Así es el burgués; pero, como ven, no es en absoluto el hombre que se nos decía, el hombre sin ojos y sin oídos. No es más que el hombre al que no atormenta aquello que no existe sino en el olvido de aquello que existe, a quien no le hostiga un deseo lo bastante loco de vivir como si el lujo del espíritu fuera una necesidad de la vida misma.

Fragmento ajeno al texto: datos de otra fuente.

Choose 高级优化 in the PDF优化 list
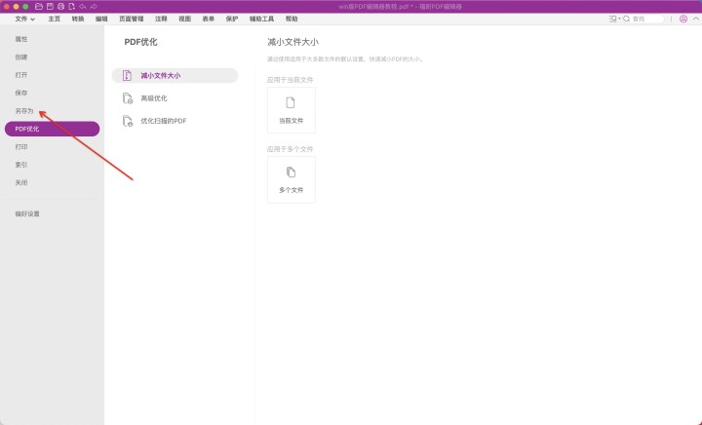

Al decirles esto, pienso en mi juventud. Viví en un medio de jóvenes para quienes el arte y la poesía eran una especie de sustento esencial del que era imposible prescindir; y también algo más: un alimento sobrenatural. En aquella época tuvimos —algunos, que todavía viven, lo recuerdan— la sensación inmediata de que era necesario muy poco para que naciera una especie de culto, de religión de una nueva clase, y diera forma a ese estado de espíritu, quasi místico, que reinaba en nosotros y que nos había sido inspirado o comunicado por nuestro sentimiento muy intenso del valor universal de las emociones del Arte.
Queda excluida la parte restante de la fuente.